B3 estima alto payout em 2026, mas custo elevado acende sinal; ação reage
A B3 divulgou suas projeções financeiras para 2026 e abriu um novo programa de recompra de ações. A empresa prevê investimentos (capex) entre R$ 260 milhões e R$ 350 milhões, acima da faixa de R$ 240 milhões a R$ 330 milhões estimada para 2025. Às 12h35, as ações da bolsa avançavam 1,26%, negociadas a R$ 14,51.
Para despesas operacionais ajustadas, o guidance aponta desembolsos de R$ 2,4 bilhões a R$ 2,6 bilhões, superando o intervalo de R$ 2,26 bilhões a R$ 2,45 bilhões de 2025. Analistas do Goldman Sachs destacam que esse crescimento de custos supera a inflação e aumenta despesas vinculadas à receita, embora esperem compensação por um maior crescimento das receitas.
No capex, o ponto médio da projeção de 2026 está 8% abaixo da estimativa do Goldman Sachs, mas a faixa total ainda representa avanço de dois dígitos em relação a 2025 e fica 7% acima da expectativa do banco.
Em contrapartida, as despesas com depreciação e amortização vieram ligeiramente melhores do que o previsto, e a companhia confirmou um payout saudável de 90% a 110% do lucro, o mesmo intervalo de 2025. O Goldman Sachs estima payout de 100% dos resultados de 2025, seja por dividendos ou recompras.
A administração renovou o programa de recompra para até 230 milhões de ações (4,5% do total em circulação).

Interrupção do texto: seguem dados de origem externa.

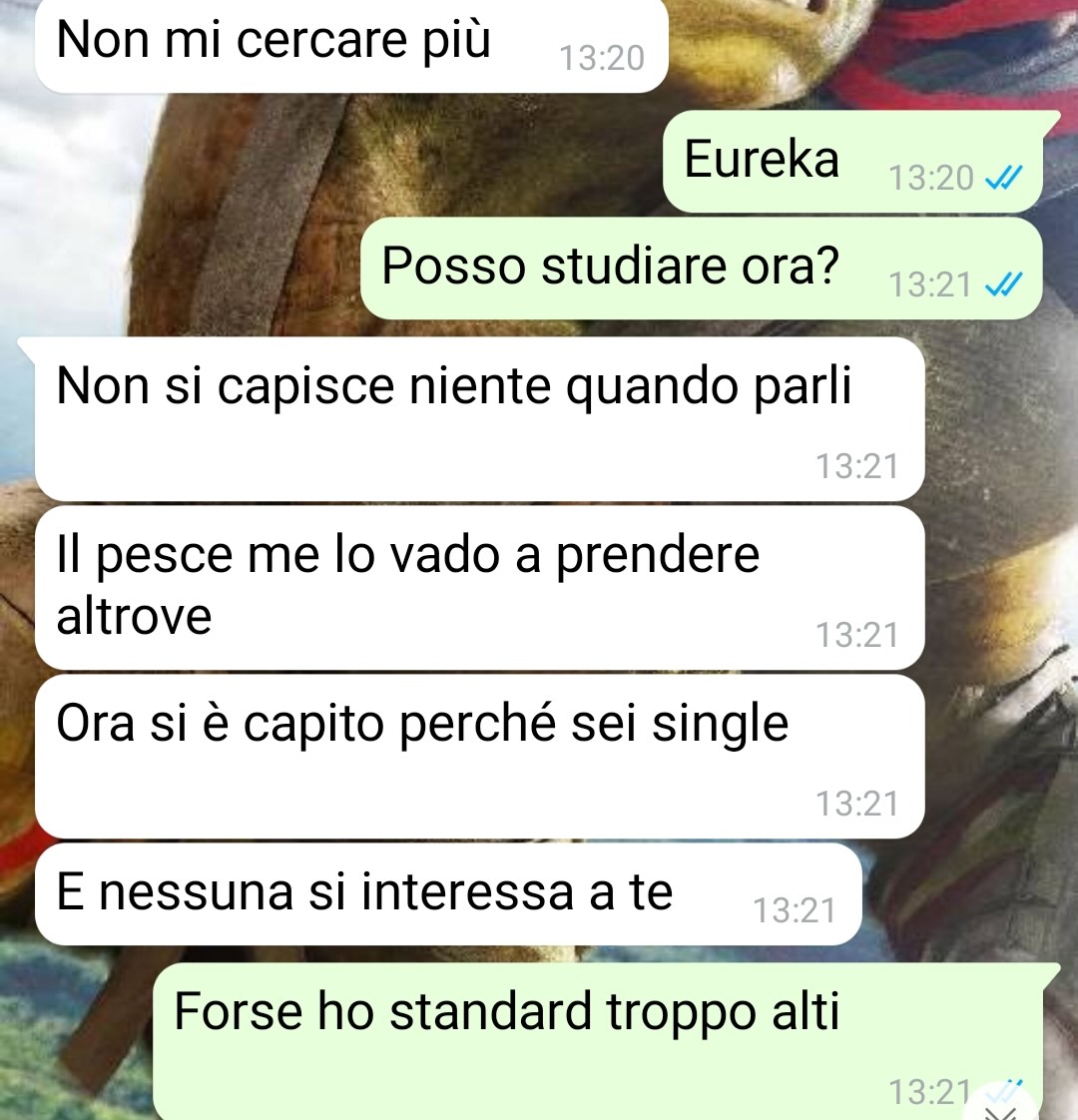Image resolution: width=1078 pixels, height=1120 pixels.
Task: Tap 13:21 timestamp under Non si capisce
Action: coord(857,467)
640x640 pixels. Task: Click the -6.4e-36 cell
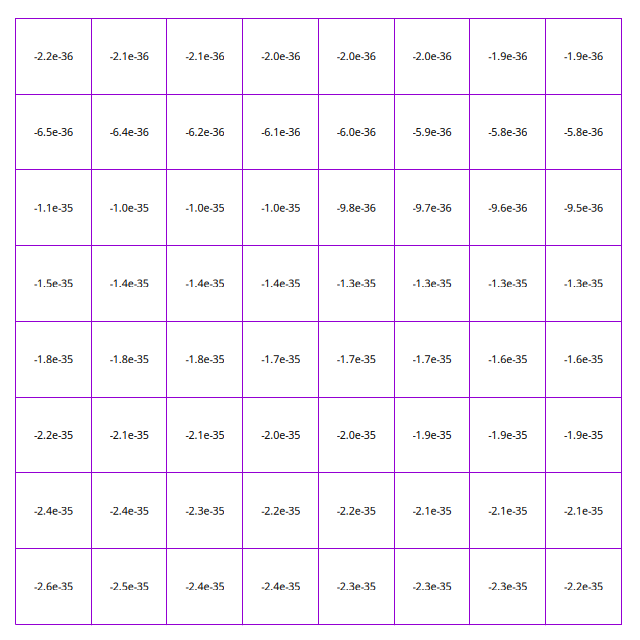129,133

Embora seja menor que o programa de 2025, que previa 380 milhões de papéis, apenas 166 milhões haviam sido efetivamente adquiridos até outubro. A empresa poderá priorizar dividendos, já que a ação valorizou 39% desde o anúncio anterior.
Apesar de negociar a 13,4 vezes o preço sobre lucro (P/L) para 2026 – contra 22,9 vezes de pares globais –, analistas do Goldman Sachs ressaltam que as altas taxas de juros no Brasil limitam o potencial de crescimento de volumes e que a concorrência segue como preocupação. O banco mantém recomendação neutra com preço-alvo de R$ 14,80.
O JPMorgan também adota leitura neutra: os custos estão alinhados com as expectativas e o aumento das despesas atreladas à receita reflete mudança metodológica. O banco recorda ainda que suas projeções não consideram possíveis elevações de impostos em discussão no Congresso e fixou preço-alvo de R$ 15. A B3 realiza seu Investor Day nesta terça-feira.